The edge of the woods was coming into
view, along with Nell’s shiny black car that reflected the sunlight and nearly
blinded me. I flew up on her porch and banged on the screen door. Tom stood
beside me, holding his side, gasping for air.
“Anna Sue, I didn’t know you could run
like that.” He said, bent over.
“Me either.”
Nell
came to the door holding a cup of coffee, dressed like she was headed to church
or a women’s meeting.
“Well Anna Sue, what happened to you?” She
said, touching my collar.
“We need the doctor. Can we use your
phone? Daddy’s real sick, I think.”
“Of course, come on in. Ya’ll sit down. I’ll
call him for you.” She motioned for us to sit on her couch. Everything in her
house was so pretty and shiny. I noticed the mirror hanging opposite us and my reflection
in it. My hair was going nineteen different directions, there was a streak of
blood running down my arm, and my sleeve was torn, exposing my shoulder. Tom stayed
by the front door.
She walked into her kitchen and I
overheard her voice.
“Dr. Veal. It’s Nell. Weyman Ward is, she paused here, apparently, in a bad
way this morning. Anna Sue and Thomas are here. Their mamma told them to call
you.” She paused, then I heard, “Yes, uh huh, yes, I know. I’ll drive them back
over. Yes, I’ll tell Hester you are on the way. Yes, I can make him some
coffee.” I heard the phone hit the receiver.
“Come
on you two.” Nell said, grabbing her bag. She went back to the kitchen and
grabbed a brown paper sack. “Ya’ll have coffee at your house?”
“No ma’am. We don’t.” I stood up and
walked out of the house in front of her.
Tom
frowned at me, then pulled my shirt back up on my shoulder.
She opened the front door to her car and
said, “Ya’ll hop in the back, Tom, try not to get it too muddy.”
We rode in stiff silence back to my house.

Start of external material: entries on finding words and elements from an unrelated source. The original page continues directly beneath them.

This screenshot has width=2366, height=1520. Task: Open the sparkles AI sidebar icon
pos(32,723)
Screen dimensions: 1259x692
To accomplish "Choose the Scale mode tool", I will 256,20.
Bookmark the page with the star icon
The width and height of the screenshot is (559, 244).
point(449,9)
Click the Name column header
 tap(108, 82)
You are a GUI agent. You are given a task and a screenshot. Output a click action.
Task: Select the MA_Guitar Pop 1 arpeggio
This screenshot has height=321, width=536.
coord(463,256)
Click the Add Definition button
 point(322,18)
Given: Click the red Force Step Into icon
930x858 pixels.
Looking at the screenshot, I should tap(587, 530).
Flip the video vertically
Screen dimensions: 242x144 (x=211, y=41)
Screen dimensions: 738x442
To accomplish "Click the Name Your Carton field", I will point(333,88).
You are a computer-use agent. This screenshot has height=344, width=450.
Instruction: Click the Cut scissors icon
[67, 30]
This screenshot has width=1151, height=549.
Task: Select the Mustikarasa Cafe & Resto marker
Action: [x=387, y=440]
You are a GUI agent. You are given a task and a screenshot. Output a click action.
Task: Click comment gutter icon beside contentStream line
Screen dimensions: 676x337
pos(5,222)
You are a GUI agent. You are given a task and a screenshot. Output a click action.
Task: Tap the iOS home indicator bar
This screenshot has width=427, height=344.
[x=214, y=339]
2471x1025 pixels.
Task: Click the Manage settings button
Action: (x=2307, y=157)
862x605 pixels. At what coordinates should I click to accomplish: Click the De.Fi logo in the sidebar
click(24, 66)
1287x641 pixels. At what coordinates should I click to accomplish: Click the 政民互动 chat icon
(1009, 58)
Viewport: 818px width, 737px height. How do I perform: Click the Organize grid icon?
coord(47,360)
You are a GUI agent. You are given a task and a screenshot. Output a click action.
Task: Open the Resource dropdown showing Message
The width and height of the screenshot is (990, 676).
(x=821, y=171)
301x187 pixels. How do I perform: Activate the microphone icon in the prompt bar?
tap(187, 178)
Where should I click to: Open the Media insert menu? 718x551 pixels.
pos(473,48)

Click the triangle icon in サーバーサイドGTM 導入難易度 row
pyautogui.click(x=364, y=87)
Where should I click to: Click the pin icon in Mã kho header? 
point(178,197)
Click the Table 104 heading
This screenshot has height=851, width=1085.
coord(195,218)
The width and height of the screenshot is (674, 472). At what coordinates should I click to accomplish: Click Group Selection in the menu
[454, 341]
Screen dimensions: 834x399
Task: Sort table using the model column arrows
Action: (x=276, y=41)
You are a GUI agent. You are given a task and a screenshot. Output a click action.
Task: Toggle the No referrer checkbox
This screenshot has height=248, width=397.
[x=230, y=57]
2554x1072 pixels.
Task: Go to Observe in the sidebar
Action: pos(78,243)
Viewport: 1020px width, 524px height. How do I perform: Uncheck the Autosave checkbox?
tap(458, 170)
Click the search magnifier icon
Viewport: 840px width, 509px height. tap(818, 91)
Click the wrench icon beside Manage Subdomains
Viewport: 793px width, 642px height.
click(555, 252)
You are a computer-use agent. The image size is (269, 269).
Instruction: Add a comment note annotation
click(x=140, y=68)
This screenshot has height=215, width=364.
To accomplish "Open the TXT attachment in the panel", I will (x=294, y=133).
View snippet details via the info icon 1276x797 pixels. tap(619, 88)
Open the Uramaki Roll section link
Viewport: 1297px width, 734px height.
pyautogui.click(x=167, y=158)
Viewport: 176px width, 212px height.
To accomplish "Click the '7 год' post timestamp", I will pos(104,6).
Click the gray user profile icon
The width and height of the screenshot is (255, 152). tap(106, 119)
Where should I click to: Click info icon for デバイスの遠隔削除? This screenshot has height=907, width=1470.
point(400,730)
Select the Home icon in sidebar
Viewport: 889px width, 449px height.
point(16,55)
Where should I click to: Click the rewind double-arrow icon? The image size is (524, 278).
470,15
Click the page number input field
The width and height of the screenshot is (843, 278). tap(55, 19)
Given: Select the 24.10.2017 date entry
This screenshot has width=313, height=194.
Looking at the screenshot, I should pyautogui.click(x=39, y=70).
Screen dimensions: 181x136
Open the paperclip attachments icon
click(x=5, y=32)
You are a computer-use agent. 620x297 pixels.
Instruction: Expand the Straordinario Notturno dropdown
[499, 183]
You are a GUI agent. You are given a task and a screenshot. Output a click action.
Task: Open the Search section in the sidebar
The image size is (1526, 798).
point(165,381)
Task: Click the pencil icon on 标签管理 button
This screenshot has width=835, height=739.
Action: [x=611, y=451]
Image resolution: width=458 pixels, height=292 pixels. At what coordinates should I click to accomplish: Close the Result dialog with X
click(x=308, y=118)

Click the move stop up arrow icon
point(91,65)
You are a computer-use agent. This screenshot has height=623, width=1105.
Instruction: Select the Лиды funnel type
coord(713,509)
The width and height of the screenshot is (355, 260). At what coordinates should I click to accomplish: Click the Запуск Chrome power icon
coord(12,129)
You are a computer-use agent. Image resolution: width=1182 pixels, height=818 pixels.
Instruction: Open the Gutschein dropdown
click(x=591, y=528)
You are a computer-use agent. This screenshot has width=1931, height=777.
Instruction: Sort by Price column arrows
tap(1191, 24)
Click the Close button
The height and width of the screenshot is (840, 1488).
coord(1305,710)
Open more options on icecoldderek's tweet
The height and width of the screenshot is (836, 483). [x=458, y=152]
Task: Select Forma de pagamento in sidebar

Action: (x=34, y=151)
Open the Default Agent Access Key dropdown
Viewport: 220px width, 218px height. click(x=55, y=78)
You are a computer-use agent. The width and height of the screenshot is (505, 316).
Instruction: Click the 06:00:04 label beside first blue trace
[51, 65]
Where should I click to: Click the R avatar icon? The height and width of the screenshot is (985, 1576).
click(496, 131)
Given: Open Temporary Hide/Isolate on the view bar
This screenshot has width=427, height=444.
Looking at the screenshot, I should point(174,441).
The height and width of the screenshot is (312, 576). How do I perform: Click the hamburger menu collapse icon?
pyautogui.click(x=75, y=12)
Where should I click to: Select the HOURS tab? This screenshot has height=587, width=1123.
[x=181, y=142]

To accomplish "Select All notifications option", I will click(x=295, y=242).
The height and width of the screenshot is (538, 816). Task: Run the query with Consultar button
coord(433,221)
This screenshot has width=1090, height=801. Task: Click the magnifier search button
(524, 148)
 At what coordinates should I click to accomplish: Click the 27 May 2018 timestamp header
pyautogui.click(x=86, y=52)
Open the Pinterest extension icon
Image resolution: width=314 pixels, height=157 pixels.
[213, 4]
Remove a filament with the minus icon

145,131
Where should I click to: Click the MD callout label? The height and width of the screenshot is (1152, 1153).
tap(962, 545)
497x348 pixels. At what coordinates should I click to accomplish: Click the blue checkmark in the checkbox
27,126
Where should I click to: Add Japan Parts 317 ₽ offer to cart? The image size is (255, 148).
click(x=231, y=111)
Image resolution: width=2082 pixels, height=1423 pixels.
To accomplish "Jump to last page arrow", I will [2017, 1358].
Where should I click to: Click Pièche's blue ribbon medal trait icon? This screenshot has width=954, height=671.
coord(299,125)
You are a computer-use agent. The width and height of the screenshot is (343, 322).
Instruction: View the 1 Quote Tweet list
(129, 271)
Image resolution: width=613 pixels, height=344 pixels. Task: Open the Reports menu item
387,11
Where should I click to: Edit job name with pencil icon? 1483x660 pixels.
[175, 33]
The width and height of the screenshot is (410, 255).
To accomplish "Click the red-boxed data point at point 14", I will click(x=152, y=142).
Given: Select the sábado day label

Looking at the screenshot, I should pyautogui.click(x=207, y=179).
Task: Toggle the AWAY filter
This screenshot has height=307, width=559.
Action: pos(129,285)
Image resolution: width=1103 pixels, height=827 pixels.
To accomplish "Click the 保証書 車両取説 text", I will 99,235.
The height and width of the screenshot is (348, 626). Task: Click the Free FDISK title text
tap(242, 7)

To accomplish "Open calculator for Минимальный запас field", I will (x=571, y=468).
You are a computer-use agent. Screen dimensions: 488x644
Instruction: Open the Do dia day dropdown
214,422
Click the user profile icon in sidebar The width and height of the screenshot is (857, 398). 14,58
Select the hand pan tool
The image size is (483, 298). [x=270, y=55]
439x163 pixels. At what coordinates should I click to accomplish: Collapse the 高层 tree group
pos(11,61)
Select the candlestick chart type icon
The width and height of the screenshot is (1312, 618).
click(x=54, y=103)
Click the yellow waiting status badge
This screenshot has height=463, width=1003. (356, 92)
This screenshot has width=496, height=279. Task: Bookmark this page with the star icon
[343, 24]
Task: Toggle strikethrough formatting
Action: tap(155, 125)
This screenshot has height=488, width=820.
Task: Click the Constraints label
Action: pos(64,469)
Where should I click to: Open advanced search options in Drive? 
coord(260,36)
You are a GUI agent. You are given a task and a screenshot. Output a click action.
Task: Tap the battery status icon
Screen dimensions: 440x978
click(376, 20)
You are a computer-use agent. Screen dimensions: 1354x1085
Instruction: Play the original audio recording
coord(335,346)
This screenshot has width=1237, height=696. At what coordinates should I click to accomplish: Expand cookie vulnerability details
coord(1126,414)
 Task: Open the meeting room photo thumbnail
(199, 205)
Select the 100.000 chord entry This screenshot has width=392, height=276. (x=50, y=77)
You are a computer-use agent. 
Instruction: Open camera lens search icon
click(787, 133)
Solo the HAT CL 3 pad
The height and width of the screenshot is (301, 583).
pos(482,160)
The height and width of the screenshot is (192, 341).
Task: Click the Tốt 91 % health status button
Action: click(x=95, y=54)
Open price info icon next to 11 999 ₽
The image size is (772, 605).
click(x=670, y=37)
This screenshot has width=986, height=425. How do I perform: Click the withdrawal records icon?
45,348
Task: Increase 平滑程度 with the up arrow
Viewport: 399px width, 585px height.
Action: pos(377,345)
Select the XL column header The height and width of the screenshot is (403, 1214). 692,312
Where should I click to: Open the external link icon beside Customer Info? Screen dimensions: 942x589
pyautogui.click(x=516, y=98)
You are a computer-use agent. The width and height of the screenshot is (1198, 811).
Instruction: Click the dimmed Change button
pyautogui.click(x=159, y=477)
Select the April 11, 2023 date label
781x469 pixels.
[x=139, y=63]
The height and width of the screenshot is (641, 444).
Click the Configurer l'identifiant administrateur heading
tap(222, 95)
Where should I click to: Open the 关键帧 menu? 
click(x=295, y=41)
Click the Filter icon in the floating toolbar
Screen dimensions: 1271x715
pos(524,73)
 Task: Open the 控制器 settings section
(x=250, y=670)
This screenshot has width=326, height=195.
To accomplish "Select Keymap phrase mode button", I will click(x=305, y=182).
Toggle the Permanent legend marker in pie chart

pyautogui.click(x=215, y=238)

Nell was a good neighbor to us, always stopping by Sunday afternoons to bring
us a cake, of some type, that she made for church. Since her husband died last
year, she’d make food for church, but then would bring it to our house. She’d
say, “I walked out the door and plumb forgot this cake, or roast, or chicken…”or
whatever she’d cooked. At first, I believed her, but after a few weeks, I decided
that she forgot on purpose. After she set the food on our table, her and mamma
would go sit on the front porch and talk. I heard her say to Mamma many times, “Just
keep praying Hester. It’ll get better. The Good Lord is watchin over you and
these kids.”
We pulled up to our house, and Nell calmly
got out of the car.
“Why don’t you two stay outside and I’ll
go check on your daddy.” Tom and I looked at each other. “Yes ma’am.” We said
in unison.
We got out and went up on the porch. I
paced back and forth and Tom sat on the front step. Neither of us said a word.
I felt my throat get tight and my face was wet before long. Tears were running
out of my eyes and I couldn’t stop them. Usually, I could hold back my tears. But
this time, that wasn’t even a possibility. I heard Nells’ voice, kinda muffled,
and then Faye’s. Tom walked off the porch and headed to the back.
“Where are you going?”
“I’m not sitting here waiting to find out
if my daddy’s dead or alive.”
That
was it. That was the reason I couldn’t stop crying. My daddy was old. I think
he was 60. Really, he looked older than that. And the possibility that he was
dying or already dead made me shake all over.